> _What you will do_
a) Rewrite the powerlifting belt thread starting with "right its time" and going on through "(May 18, 2010)", putting "strap" in place of "belt" each time it appears.
b) Summarize the powerlifting belt thread in two sentences.

> _Supplied text_
__________________________________________________
# Recommend me a Powerlifting belt



## -T/ (Aug 4, 2010)

right its time for me to look into getting myself a new belt, I really like the looks of the Inzer forever 10mm, but it is just finding somewhere in england that sells it, also defcon-evolution belt from zuluglove looks interesting but not sure on the buckle.

thoughts?


----------



## Syko (May 18, 2010)

Do you compete or is it just for the gym?

These people have some good quality belts at good prices, a few on here have got them

www.strengthshop.co.uk

Im gonna get myself one in the near future


----------



## -T/ (Aug 4, 2010)

looking to compete in the next few months so would need to be one that doesnt have a logo on (i think?)


----------



## 8103 (May 5, 2008)

strength shop one will be fine for competing mate

as will zulu glove

get one which is 10mm or 12mm and 4 inches, otherwise they're crap


----------



## KASHLDN (Mar 7, 2010)

\T/ said:


> I really like the looks of the Inzer forever 10mm, but it is just finding somewhere in england that sells it


It's a badass belt, I have one and love it. I bought it used though, don't think they sell them in the UK atm, if you have the funds just buy one from the US. Can't comment on other brands as I've only used the Inzer.


----------



## Guest (Jan 13, 2011)
__________________________________________________
> _Given data_
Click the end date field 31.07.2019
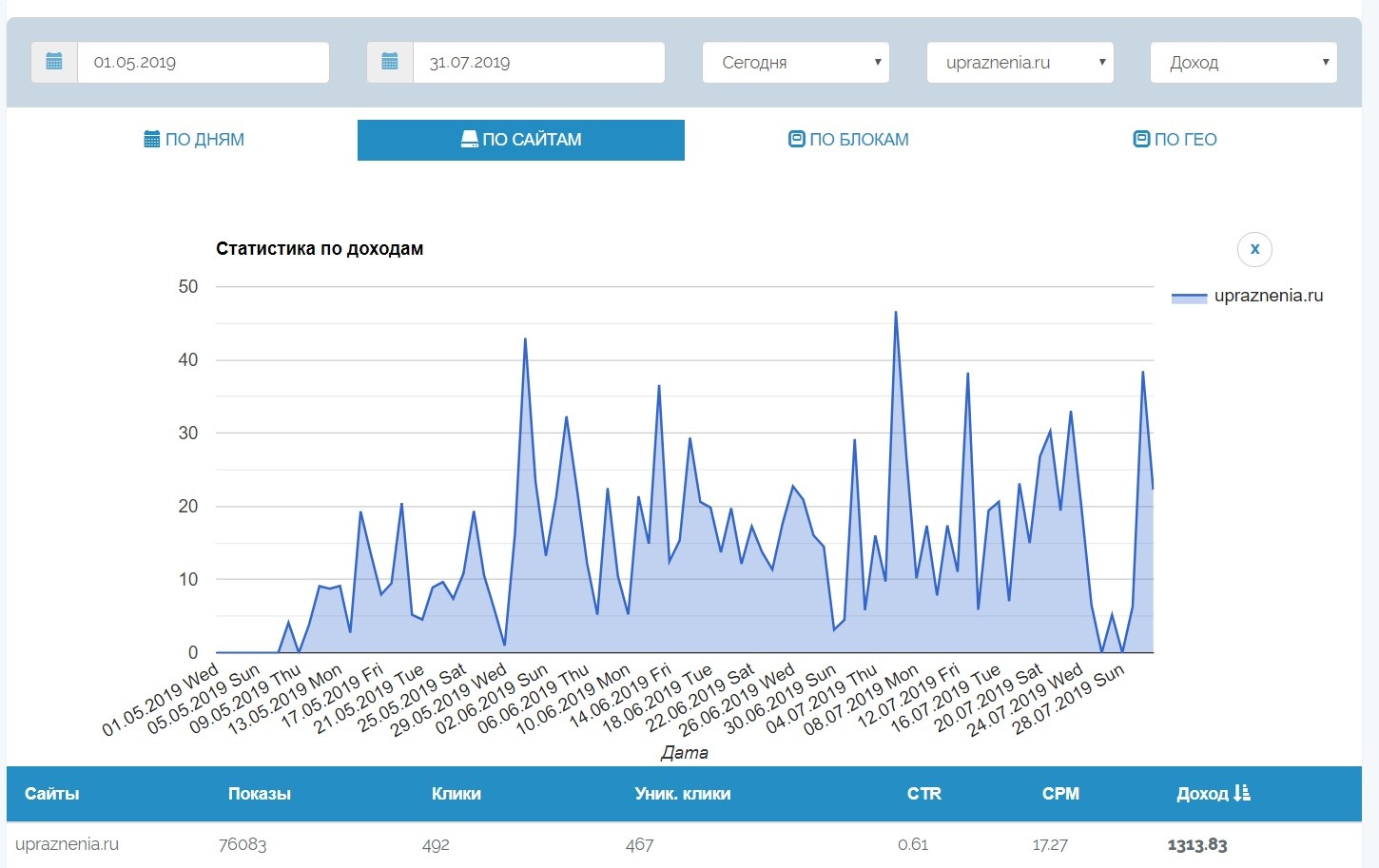Image resolution: width=1379 pixels, height=868 pixels. tap(538, 63)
__________________________________________________
> _Completed exercise_
a)
right its time for me to look into getting myself a new strap, I really like the looks of the Inzer forever 10mm, but it is just finding somewhere in england that sells it, also defcon-evolution strap from zuluglove looks interesting but not sure on the buckle.

thoughts?


----------



## Syko (May 18, 2010)

b) A lifter who plans to compete in the next few months wants a new belt and likes the Inzer Forever 10mm, but can't find a seller in England and is unsure about the buckle on the Zuluglove Defcon-Evolution belt. Replies recommend Strength Shop, say both it and Zuluglove are fine for competing, and advise getting a belt 10mm or 12mm thick and 4 inches wide, while an Inzer owner suggests buying one from the US.